The truth is, Charles always feels a bit cold to the touch, but Edwin has never found it unpleasant. It is a lingering effect of the way he died, Edwin presumes, because in every other way Charles Rowland is incandescent, radiating light and warmth out of every pore. It should be soothing against Edwin’s fevered skin--he always runs too hot, just on the edge of uncomfortably so--but the faint brush of cool lips over his dormant pulse point only makes him feel warmer.
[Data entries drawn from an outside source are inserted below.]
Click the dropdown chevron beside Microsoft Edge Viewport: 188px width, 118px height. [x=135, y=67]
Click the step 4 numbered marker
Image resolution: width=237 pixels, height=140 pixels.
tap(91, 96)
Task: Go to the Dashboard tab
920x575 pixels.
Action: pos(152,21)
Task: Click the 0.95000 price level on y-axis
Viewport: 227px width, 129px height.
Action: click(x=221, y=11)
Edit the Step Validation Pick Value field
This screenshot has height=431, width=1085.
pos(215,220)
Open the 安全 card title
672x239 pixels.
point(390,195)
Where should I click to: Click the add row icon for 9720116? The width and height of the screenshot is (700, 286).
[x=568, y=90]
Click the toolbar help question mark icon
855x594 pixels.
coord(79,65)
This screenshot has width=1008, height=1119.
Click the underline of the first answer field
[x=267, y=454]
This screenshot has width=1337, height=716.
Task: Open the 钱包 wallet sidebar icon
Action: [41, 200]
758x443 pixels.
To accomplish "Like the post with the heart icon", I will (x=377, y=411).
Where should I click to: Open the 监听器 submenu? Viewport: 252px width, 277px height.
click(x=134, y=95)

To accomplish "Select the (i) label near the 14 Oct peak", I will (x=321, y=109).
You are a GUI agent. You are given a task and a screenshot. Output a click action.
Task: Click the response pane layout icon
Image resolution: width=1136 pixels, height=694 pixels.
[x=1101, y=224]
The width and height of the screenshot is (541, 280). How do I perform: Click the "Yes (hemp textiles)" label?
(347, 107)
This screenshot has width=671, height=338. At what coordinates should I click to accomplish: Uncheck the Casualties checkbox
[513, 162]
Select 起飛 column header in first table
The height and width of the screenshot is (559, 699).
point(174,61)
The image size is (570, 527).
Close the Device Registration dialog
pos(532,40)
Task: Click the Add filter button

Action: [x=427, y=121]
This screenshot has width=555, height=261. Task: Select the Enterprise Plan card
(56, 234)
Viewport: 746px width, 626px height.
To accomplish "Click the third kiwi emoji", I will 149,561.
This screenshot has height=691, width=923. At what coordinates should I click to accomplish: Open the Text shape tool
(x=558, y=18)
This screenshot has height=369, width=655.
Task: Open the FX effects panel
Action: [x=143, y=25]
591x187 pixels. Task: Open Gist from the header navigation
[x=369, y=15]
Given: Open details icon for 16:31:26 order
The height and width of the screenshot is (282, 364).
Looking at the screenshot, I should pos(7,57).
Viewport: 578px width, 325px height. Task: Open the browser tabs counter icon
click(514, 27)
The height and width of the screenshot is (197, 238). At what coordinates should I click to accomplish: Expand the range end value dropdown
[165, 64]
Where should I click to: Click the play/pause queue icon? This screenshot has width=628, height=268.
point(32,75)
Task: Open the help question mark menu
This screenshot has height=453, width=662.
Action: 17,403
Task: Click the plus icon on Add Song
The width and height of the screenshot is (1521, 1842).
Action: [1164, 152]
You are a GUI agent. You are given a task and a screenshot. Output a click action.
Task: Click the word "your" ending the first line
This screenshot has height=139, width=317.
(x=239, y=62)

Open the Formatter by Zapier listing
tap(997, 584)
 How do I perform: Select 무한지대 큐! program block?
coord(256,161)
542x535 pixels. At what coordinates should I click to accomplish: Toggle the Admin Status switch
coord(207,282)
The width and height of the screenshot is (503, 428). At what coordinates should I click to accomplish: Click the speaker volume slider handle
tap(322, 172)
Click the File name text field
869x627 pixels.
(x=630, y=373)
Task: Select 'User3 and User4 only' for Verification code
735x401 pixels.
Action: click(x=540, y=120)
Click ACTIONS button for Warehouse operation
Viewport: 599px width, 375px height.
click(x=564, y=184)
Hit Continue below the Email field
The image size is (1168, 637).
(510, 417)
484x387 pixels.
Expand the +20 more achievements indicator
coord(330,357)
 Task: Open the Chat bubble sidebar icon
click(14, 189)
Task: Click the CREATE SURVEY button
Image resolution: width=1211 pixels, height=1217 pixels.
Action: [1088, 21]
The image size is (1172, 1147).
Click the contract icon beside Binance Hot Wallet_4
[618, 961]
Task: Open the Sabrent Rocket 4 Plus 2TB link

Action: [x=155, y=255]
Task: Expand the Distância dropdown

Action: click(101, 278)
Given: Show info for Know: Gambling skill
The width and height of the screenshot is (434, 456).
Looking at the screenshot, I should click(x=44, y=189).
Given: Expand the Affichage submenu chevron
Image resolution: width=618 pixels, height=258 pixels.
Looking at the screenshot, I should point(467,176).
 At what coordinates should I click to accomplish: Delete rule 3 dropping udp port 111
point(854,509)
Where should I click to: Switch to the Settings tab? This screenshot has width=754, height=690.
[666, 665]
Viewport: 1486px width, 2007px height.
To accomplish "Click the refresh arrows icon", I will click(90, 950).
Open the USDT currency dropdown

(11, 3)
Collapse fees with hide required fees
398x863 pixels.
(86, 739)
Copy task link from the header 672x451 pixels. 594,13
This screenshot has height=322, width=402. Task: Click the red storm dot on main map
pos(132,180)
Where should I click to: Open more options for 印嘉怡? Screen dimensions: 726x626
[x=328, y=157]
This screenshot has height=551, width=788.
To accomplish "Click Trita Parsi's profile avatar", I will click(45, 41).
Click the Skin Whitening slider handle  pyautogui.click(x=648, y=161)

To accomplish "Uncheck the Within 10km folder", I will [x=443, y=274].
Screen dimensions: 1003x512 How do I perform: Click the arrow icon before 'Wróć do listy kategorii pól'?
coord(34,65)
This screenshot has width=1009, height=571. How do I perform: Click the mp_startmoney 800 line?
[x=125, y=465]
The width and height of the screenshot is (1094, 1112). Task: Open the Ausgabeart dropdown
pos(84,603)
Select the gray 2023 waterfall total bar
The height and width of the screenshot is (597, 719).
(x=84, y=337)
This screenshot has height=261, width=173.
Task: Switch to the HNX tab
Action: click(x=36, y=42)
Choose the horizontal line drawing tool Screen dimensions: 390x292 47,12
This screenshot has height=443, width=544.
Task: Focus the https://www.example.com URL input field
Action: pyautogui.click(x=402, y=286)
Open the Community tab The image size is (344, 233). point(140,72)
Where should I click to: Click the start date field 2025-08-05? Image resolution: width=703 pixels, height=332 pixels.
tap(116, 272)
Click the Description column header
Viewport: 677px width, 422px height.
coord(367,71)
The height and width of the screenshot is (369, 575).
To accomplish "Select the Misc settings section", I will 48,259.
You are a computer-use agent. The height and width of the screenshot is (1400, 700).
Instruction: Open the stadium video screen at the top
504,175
Part of him, a shameless, reckless part that he rarely acknowledges, wants to chase the sensation. To see if he can bring the warmth back to Charles’ skin with enough persistence and dedication.

Edwin locks that thought down ruthlessly, crushing the spark of desire before it can spread. Now is the worst possible time to have such thoughts. Charles knows him far too well not to notice any sign of distress.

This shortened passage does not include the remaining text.